I was surprised by the news that JK Rowling announced that Dumbledore was gay. At first I was annoyed that she would take the time to insert something into the story that was never apparent in any of the books. It sounded like she was going back and writing an alternate ending after everyone had already purchased the book. If she were going to write more books I would be more open to such amove, but with the series over it seemed rather tactless.
As my annoyance festered I looked closer into the news and found that the story is not quite what the headlines made it out to be. Rowling always thought of Dumbledore as being gay – that’s fine, she’s the author and is entitled to think of her characters as she chooses. It was not enough of an issue as she wrote the books to make her write that into the stories so it should not be made an issue after they are done. I suspect that it would not have become an issue if she had not encountered questions related to Dumbledore. Apparently there was reference in some of the screen writing for the movies that have not yet been made in the series to a female romantic interest in Dumbledore’s past. That was not in the book anymore than his being gay and she is perfectly welcome to make sure that it is not inserted into the movies. The fact that it almost was put in the movie proves that his being gay really was not in the books.
She revealed her inner view of Dumbledore in response to a question from the audience where she was speaking. I have no problems with whatever her personal view was on Dumbledore but I hope that they don’t make it more of an issue in the movies than she did in the books.
Here’s how this thing went down. In JK Rowling’s imagination, where all this stuff was going on, Dumbledore was snogging madam Pomfrey in the hospital wing when JK wasn’t looking. He’s not really gay – she just thinks he is because he’s keeping his love-life magically in the closet from JK’s prying imagination.
Only Dumbledore could possibly know strong enough magic to keep a secret like that from JK Rowling who created the universe he exists in. (By the way, are you sure it was Madam Pomfrey?)
Oh, yes. I’m quite sure. Read the series again – you’ll see it. Perhaps Dumbledore was the only one creative enough to use a confundus charm against the very imagination that created him.
You think a simple confundus would affect JK? I wouldn’t be surprised if she had some magical defenses in place to stop such a simple charm.
Alright, now we’re getting carried off the point. My purpose in commenting on this post is to express that I choose to believe that Dumbledore is straight. Rowling says she thought of him as gay, but apparently it wasn’t an important enough point for her to put it in the story. She thinks he’s gay; I think he’s not. JK and I will respectfully disagree on this point.
Harry Potter is still incredible fiction, well worth rereading. Part of the power of good fiction is its ability to create in the reader their own vision of the world simply outlined by the author. This being the case, no amount of posthumous slander against any of my favorite characters, even by the creator, can destroy my own vision of Harry Potter’s world. Good fiction lets me decide what to believe about details left out of the text.
I’ll admit that I was having fun getting off topic there.
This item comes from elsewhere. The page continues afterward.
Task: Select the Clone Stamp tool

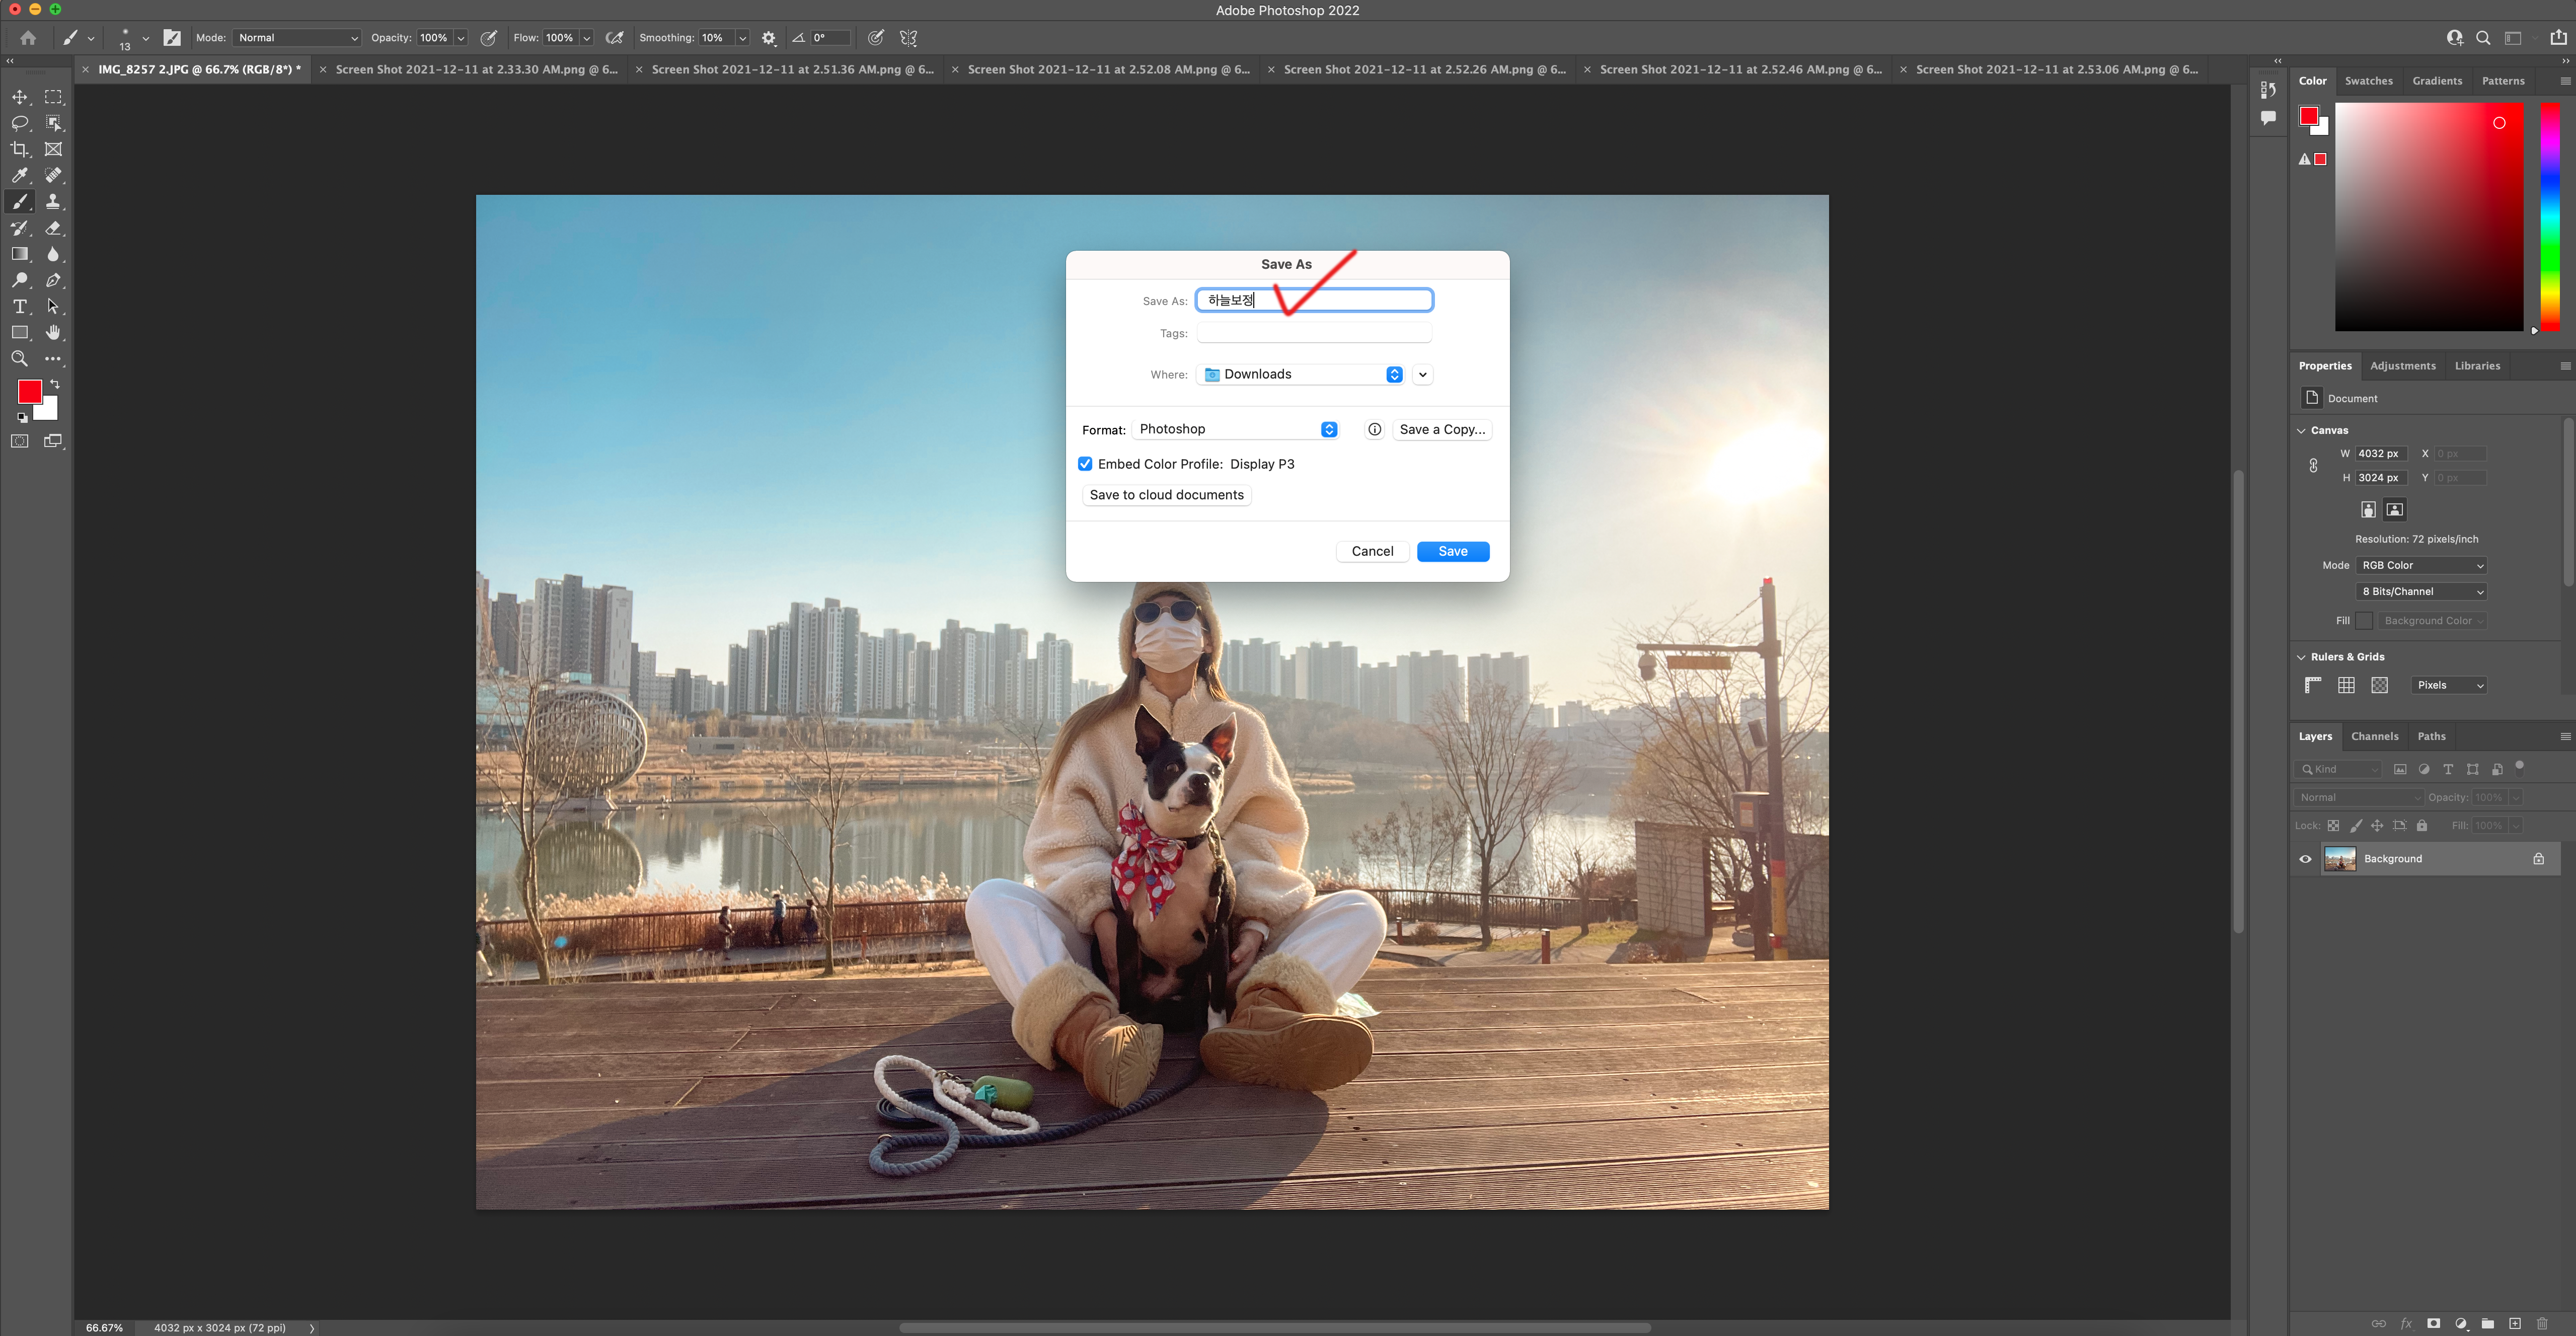Action: point(53,202)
You make a good point though. Regardless of what the author thought, you are free to hold your own opinion about anything that was never in the books and even to interpret whatever was in the books.
Looking at it that way, Dumbledore is only one of many people who were labeled as gay long after there was any chance to add proof for or against the charge.
Rowling is not the first nor the last artist to misunderstand her ‘muse.’ Jason is correct when he says that great art cannot fully anticipate how it will be received or interpreted. (That does not mean that smearing technicolor vomit on a canvas amounts to art.)
In the creation of art, there is a force at work that is beyond the artist and that creates a medium far beyond anything the artist could enforce. The ancient Greeks called these forces muses. I’m not trying to wax superstitious here; I’m writing metaphorically of an observable phenomenon.
An artist can call forth a muse, but cannot coerce it or fully control it. Rowling may have intended D’s passions to flow one way, but she was incapable of forcing the muse she called forth to convey any such thing. Each interpreter of Rowling’s works is able to perceive the muse’s intents himself/herself. Rowling’s postscript to the books cannot alter that.